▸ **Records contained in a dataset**
· · · · · · ·
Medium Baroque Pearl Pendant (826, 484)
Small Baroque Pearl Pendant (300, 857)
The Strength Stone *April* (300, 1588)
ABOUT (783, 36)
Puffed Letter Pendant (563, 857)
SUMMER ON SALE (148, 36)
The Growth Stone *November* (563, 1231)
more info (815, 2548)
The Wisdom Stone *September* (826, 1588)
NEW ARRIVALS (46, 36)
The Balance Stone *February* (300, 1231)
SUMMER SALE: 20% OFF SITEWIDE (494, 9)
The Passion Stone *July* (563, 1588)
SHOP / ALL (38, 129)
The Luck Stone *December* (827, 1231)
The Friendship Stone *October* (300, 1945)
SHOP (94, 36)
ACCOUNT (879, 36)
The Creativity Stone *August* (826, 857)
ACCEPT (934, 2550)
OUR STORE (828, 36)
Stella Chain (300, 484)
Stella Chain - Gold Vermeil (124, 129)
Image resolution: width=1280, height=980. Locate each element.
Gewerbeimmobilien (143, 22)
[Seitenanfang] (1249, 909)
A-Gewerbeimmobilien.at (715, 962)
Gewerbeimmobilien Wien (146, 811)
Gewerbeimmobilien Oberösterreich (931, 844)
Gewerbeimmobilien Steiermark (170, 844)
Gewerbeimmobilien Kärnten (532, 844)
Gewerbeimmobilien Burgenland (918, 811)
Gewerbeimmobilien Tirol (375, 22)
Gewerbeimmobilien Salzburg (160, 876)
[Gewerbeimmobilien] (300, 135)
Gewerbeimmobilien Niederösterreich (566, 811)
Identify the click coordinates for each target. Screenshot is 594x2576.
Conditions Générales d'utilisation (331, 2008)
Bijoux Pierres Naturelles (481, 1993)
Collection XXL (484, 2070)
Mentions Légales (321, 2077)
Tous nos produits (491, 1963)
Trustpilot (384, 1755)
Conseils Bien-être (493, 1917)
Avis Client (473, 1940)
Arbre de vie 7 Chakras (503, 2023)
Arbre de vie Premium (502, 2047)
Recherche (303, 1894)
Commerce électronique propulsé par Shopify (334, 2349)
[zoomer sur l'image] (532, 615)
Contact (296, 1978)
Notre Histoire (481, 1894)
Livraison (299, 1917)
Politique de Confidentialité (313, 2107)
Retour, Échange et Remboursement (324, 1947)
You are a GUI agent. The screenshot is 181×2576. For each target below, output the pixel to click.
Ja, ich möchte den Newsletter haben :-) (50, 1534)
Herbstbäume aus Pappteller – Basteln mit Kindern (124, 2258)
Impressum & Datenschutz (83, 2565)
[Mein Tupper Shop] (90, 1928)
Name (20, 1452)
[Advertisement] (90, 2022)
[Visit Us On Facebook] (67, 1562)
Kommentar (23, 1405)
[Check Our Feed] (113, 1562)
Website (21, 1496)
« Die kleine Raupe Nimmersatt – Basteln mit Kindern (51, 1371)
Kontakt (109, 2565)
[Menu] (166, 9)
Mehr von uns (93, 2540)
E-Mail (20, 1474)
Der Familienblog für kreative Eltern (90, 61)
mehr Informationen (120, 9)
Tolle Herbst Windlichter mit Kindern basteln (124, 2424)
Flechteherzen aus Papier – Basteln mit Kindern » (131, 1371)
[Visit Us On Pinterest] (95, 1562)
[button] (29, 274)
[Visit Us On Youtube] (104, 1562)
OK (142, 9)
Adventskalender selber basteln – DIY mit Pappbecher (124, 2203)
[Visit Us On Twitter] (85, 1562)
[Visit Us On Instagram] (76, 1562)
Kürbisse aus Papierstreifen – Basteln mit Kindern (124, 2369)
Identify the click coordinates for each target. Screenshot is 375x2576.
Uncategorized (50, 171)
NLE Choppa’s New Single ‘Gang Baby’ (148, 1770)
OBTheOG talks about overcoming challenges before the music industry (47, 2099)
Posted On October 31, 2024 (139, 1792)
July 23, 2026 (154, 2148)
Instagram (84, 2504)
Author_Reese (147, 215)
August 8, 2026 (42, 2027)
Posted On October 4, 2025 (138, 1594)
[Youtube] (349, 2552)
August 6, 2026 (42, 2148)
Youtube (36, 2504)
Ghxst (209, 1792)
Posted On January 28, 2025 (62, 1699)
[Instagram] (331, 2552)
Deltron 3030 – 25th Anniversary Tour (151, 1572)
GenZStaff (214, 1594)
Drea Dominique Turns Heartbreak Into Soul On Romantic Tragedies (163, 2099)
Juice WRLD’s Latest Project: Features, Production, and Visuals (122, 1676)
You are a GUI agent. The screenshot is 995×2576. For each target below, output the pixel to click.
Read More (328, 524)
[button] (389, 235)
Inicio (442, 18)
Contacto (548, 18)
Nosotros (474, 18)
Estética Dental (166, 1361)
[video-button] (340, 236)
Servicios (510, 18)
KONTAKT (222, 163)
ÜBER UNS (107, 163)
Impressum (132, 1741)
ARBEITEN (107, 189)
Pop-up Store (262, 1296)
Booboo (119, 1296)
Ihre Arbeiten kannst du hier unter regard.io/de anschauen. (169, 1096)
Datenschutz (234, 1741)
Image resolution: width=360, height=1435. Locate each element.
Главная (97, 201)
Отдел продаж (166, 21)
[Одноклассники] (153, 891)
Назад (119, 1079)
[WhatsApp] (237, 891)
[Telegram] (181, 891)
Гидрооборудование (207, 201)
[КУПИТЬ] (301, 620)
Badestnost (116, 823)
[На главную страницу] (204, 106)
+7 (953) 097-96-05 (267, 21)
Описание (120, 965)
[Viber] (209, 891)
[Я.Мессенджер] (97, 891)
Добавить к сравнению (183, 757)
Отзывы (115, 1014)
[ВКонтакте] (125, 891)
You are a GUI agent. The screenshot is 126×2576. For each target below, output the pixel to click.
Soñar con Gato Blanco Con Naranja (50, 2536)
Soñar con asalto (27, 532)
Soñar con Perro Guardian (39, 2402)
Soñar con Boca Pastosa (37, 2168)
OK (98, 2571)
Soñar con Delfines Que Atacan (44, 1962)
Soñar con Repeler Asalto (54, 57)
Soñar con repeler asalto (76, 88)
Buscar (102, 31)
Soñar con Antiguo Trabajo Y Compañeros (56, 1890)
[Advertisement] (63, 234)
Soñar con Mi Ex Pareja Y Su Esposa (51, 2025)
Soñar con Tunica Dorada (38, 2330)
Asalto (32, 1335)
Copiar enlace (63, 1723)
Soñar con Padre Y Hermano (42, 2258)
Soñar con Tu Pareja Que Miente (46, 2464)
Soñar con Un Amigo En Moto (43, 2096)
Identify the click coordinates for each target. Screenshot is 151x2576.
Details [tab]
· · · · · · ·
▸ **What needs to be done**
With no line omitted, copy all the data exactly.

▸ **The answer**
Medium Baroque Pearl Pendant (826, 484)
Small Baroque Pearl Pendant (300, 857)
The Strength Stone *April* (300, 1588)
ABOUT (783, 36)
Puffed Letter Pendant (563, 857)
SUMMER ON SALE (148, 36)
The Growth Stone *November* (563, 1231)
more info (815, 2548)
The Wisdom Stone *September* (826, 1588)
NEW ARRIVALS (46, 36)
The Balance Stone *February* (300, 1231)
SUMMER SALE: 20% OFF SITEWIDE (494, 9)
The Passion Stone *July* (563, 1588)
SHOP / ALL (38, 129)
The Luck Stone *December* (827, 1231)
The Friendship Stone *October* (300, 1945)
SHOP (94, 36)
ACCOUNT (879, 36)
The Creativity Stone *August* (826, 857)
ACCEPT (934, 2550)
OUR STORE (828, 36)
Stella Chain (300, 484)
Stella Chain - Gold Vermeil (124, 129)
Image resolution: width=1280, height=980. Locate each element.
Gewerbeimmobilien (143, 22)
[Seitenanfang] (1249, 909)
A-Gewerbeimmobilien.at (715, 962)
Gewerbeimmobilien Wien (146, 811)
Gewerbeimmobilien Oberösterreich (931, 844)
Gewerbeimmobilien Steiermark (170, 844)
Gewerbeimmobilien Kärnten (532, 844)
Gewerbeimmobilien Burgenland (918, 811)
Gewerbeimmobilien Tirol (375, 22)
Gewerbeimmobilien Salzburg (160, 876)
[Gewerbeimmobilien] (300, 135)
Gewerbeimmobilien Niederösterreich (566, 811)
Identify the click coordinates for each target. Screenshot is 594x2576.
Conditions Générales d'utilisation (331, 2008)
Bijoux Pierres Naturelles (481, 1993)
Collection XXL (484, 2070)
Mentions Légales (321, 2077)
Tous nos produits (491, 1963)
Trustpilot (384, 1755)
Conseils Bien-être (493, 1917)
Avis Client (473, 1940)
Arbre de vie 7 Chakras (503, 2023)
Arbre de vie Premium (502, 2047)
Recherche (303, 1894)
Commerce électronique propulsé par Shopify (334, 2349)
[zoomer sur l'image] (532, 615)
Contact (296, 1978)
Notre Histoire (481, 1894)
Livraison (299, 1917)
Politique de Confidentialité (313, 2107)
Retour, Échange et Remboursement (324, 1947)
You are a GUI agent. The screenshot is 181×2576. For each target below, output the pixel to click.
Ja, ich möchte den Newsletter haben :-) (50, 1534)
Herbstbäume aus Pappteller – Basteln mit Kindern (124, 2258)
Impressum & Datenschutz (83, 2565)
[Mein Tupper Shop] (90, 1928)
Name (20, 1452)
[Advertisement] (90, 2022)
[Visit Us On Facebook] (67, 1562)
Kommentar (23, 1405)
[Check Our Feed] (113, 1562)
Website (21, 1496)
« Die kleine Raupe Nimmersatt – Basteln mit Kindern (51, 1371)
Kontakt (109, 2565)
[Menu] (166, 9)
Mehr von uns (93, 2540)
E-Mail (20, 1474)
Der Familienblog für kreative Eltern (90, 61)
mehr Informationen (120, 9)
Tolle Herbst Windlichter mit Kindern basteln (124, 2424)
Flechteherzen aus Papier – Basteln mit Kindern » (131, 1371)
[Visit Us On Pinterest] (95, 1562)
[button] (29, 274)
[Visit Us On Youtube] (104, 1562)
OK (142, 9)
Adventskalender selber basteln – DIY mit Pappbecher (124, 2203)
[Visit Us On Twitter] (85, 1562)
[Visit Us On Instagram] (76, 1562)
Kürbisse aus Papierstreifen – Basteln mit Kindern (124, 2369)
Identify the click coordinates for each target. Screenshot is 375x2576.
Uncategorized (50, 171)
NLE Choppa’s New Single ‘Gang Baby’ (148, 1770)
OBTheOG talks about overcoming challenges before the music industry (47, 2099)
Posted On October 31, 2024 (139, 1792)
July 23, 2026 (154, 2148)
Instagram (84, 2504)
Author_Reese (147, 215)
August 8, 2026 (42, 2027)
Posted On October 4, 2025 (138, 1594)
[Youtube] (349, 2552)
August 6, 2026 (42, 2148)
Youtube (36, 2504)
Ghxst (209, 1792)
Posted On January 28, 2025 (62, 1699)
[Instagram] (331, 2552)
Deltron 3030 – 25th Anniversary Tour (151, 1572)
GenZStaff (214, 1594)
Drea Dominique Turns Heartbreak Into Soul On Romantic Tragedies (163, 2099)
Juice WRLD’s Latest Project: Features, Production, and Visuals (122, 1676)
You are a GUI agent. The screenshot is 995×2576. For each target below, output the pixel to click.
Read More (328, 524)
[button] (389, 235)
Inicio (442, 18)
Contacto (548, 18)
Nosotros (474, 18)
Estética Dental (166, 1361)
[video-button] (340, 236)
Servicios (510, 18)
KONTAKT (222, 163)
ÜBER UNS (107, 163)
Impressum (132, 1741)
ARBEITEN (107, 189)
Pop-up Store (262, 1296)
Booboo (119, 1296)
Ihre Arbeiten kannst du hier unter regard.io/de anschauen. (169, 1096)
Datenschutz (234, 1741)
Image resolution: width=360, height=1435. Locate each element.
Главная (97, 201)
Отдел продаж (166, 21)
[Одноклассники] (153, 891)
Назад (119, 1079)
[WhatsApp] (237, 891)
[Telegram] (181, 891)
Гидрооборудование (207, 201)
[КУПИТЬ] (301, 620)
Badestnost (116, 823)
[На главную страницу] (204, 106)
+7 (953) 097-96-05 (267, 21)
Описание (120, 965)
[Viber] (209, 891)
[Я.Мессенджер] (97, 891)
Добавить к сравнению (183, 757)
Отзывы (115, 1014)
[ВКонтакте] (125, 891)
You are a GUI agent. The screenshot is 126×2576. For each target below, output the pixel to click.
Soñar con Gato Blanco Con Naranja (50, 2536)
Soñar con asalto (27, 532)
Soñar con Perro Guardian (39, 2402)
Soñar con Boca Pastosa (37, 2168)
OK (98, 2571)
Soñar con Delfines Que Atacan (44, 1962)
Soñar con Repeler Asalto (54, 57)
Soñar con repeler asalto (76, 88)
Buscar (102, 31)
Soñar con Antiguo Trabajo Y Compañeros (56, 1890)
[Advertisement] (63, 234)
Soñar con Mi Ex Pareja Y Su Esposa (51, 2025)
Soñar con Tunica Dorada (38, 2330)
Asalto (32, 1335)
Copiar enlace (63, 1723)
Soñar con Padre Y Hermano (42, 2258)
Soñar con Tu Pareja Que Miente (46, 2464)
Soñar con Un Amigo En Moto (43, 2096)
Identify the click coordinates for each target. Screenshot is 151x2576.
Details [tab]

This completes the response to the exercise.